So anyways, we are already within the Senior FAANG salary range and haven't even considered the various serious damages caused by Jones's behavior, beyond his victims' inability to hold down fairly normal upper middle class jobs. Many of them had to move multiple times, probably now have serious and life-long mental health issues from the harassment piles on top of trauma, etc. Once you include those damages, you probably end up with that $64M principal translating to something that is not far from the median family income for Sandy Hook.

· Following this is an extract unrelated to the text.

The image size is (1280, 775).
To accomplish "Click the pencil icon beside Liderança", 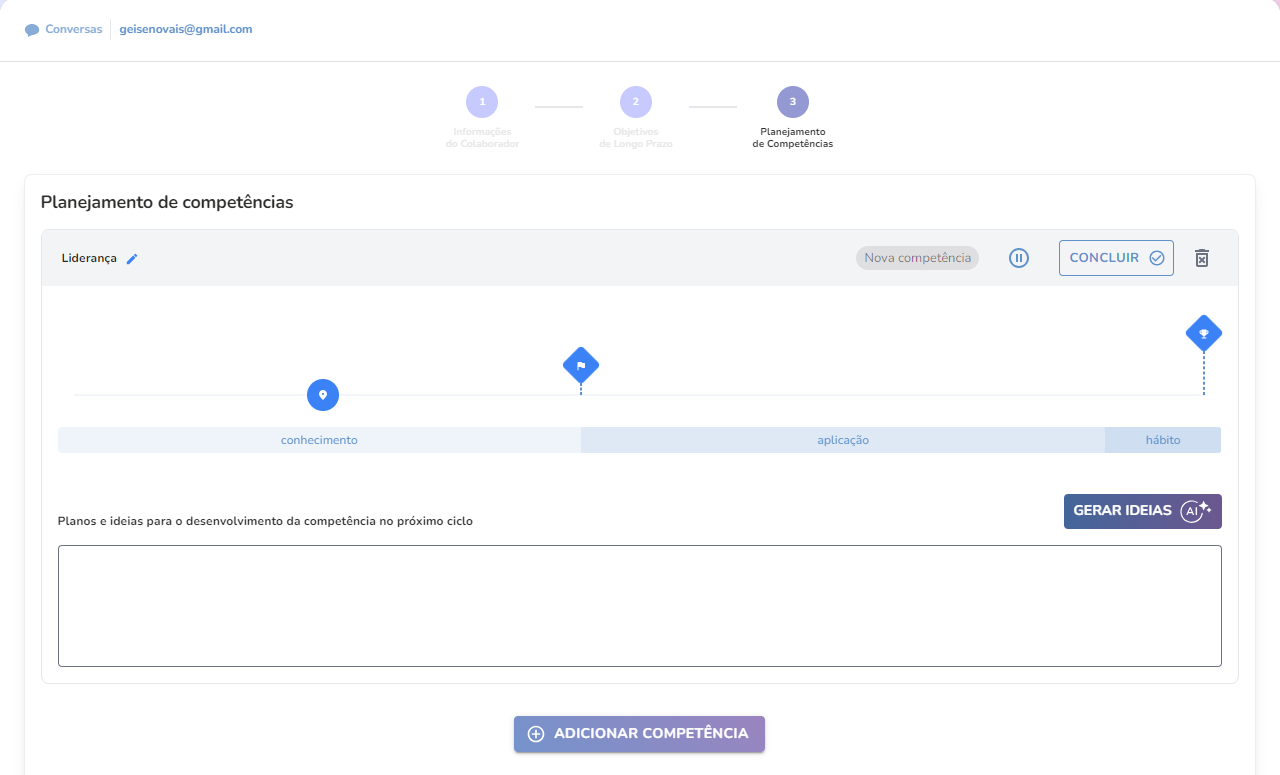I will [132, 259].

[1] eg, https://www.levels.fyi/companies/google/benefits


He made money from lying about them. That's what the market paid for the plantiff's reputation. When the market pays a price for something, that's it's value. By lying he was harming their reputation without their consent, they bore the costs of it, while he made the profit. That looks similar to theft. I don't see why the damages shouldn't be for the demonstrable value of the harm.

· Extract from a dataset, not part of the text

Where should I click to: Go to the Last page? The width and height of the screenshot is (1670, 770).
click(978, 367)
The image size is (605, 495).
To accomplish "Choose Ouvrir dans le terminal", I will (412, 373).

> How does one possibly cause $64 million in straight damages per plaintiff? This isn't even the punitive yet.

I think people in this thread are massively underestimating the value of a lifetime of labor. This number is perfectly compensatory for eg a married couple that are both MDs, biglaw lawyers, FAANG engineers, finance professionals, or any number of other well-paying white collar jobs.

Being threatened the way that these families have -- after losing my child -- would absolutely wreck my mental health. There's no way that I or my wife would be able to live a normal life after the type of harassment incited by Jones. Certainly not hold down a job while looking over our shoulders and processing the trauma of losing a child and being hunted down by wackos in the aftermath.

The safe withdrawal rate on $64,000,000 when you're decades away from retirement age is probably closer to 2% than 4%, which puts us at $1,280,000 per year. That's $640,000 per earner. As a Senior at a FAANG -- which probably isn't my terminal level -- my income + benefits are north of this number.

Now allocate 1/3-1/2 of that $1.2M/yr to personal security and the cost of not having employer-sponsored healthcare and retirement benefits and you're already down to the equivalent of perhaps $250,000 - $400,000 per earner. That's fairly believable. And my only operating assumption is that this sort of trauma makes maintaining a white collar career path difficult/impossible.

And there are lots of other recurring expenses even aside from personal security associated with being hounded by a mob of armed wackos. I'd bet we would get down to $100,000 - $150,000 per earner per year of safe withdrawal income after extraneous expenses.

If I had to guess, the judge isn't going that much further than simply compensating these families for the cost of losing a lifetime of two normal incomes and compensation for other things that are necessary due to Jones's behavior.


You can probably divide the number you're working from roughly in half, because probably half the damages in each case are for emotional damages, which don't compensate lost earnings but rather mitigate suffering already undergone or that will continue to be undergone. It's a distinction big enough that the IRS taxes those damages differently.


Thanks. The point is that it's not at all hard to see how purely compensatory damages can get into the $64M range for two middle class or especially upper middle class people.


I know your latter statement is true. Not sure about the former but IANAL. I do know attorney's fees are coming next.

Still, I think the odds he actually is forced to pay almost any of this are vanishingly small.


I'm less certain. It looks like this mostly hinges on the bankruptcy filings, which weren't going great for Jones (as, of course, they should not, as they seem pretty bogus).


Bankruptcy notwithstanding, he almost certainly does not have $1B. He's a celebrity figure of sorts, but pretty fringe. It's a symbolic victory. He'll have to liquidate the bulk of whatever assets he may have, and the plaintiffs will get a few dollars when it's all said and done.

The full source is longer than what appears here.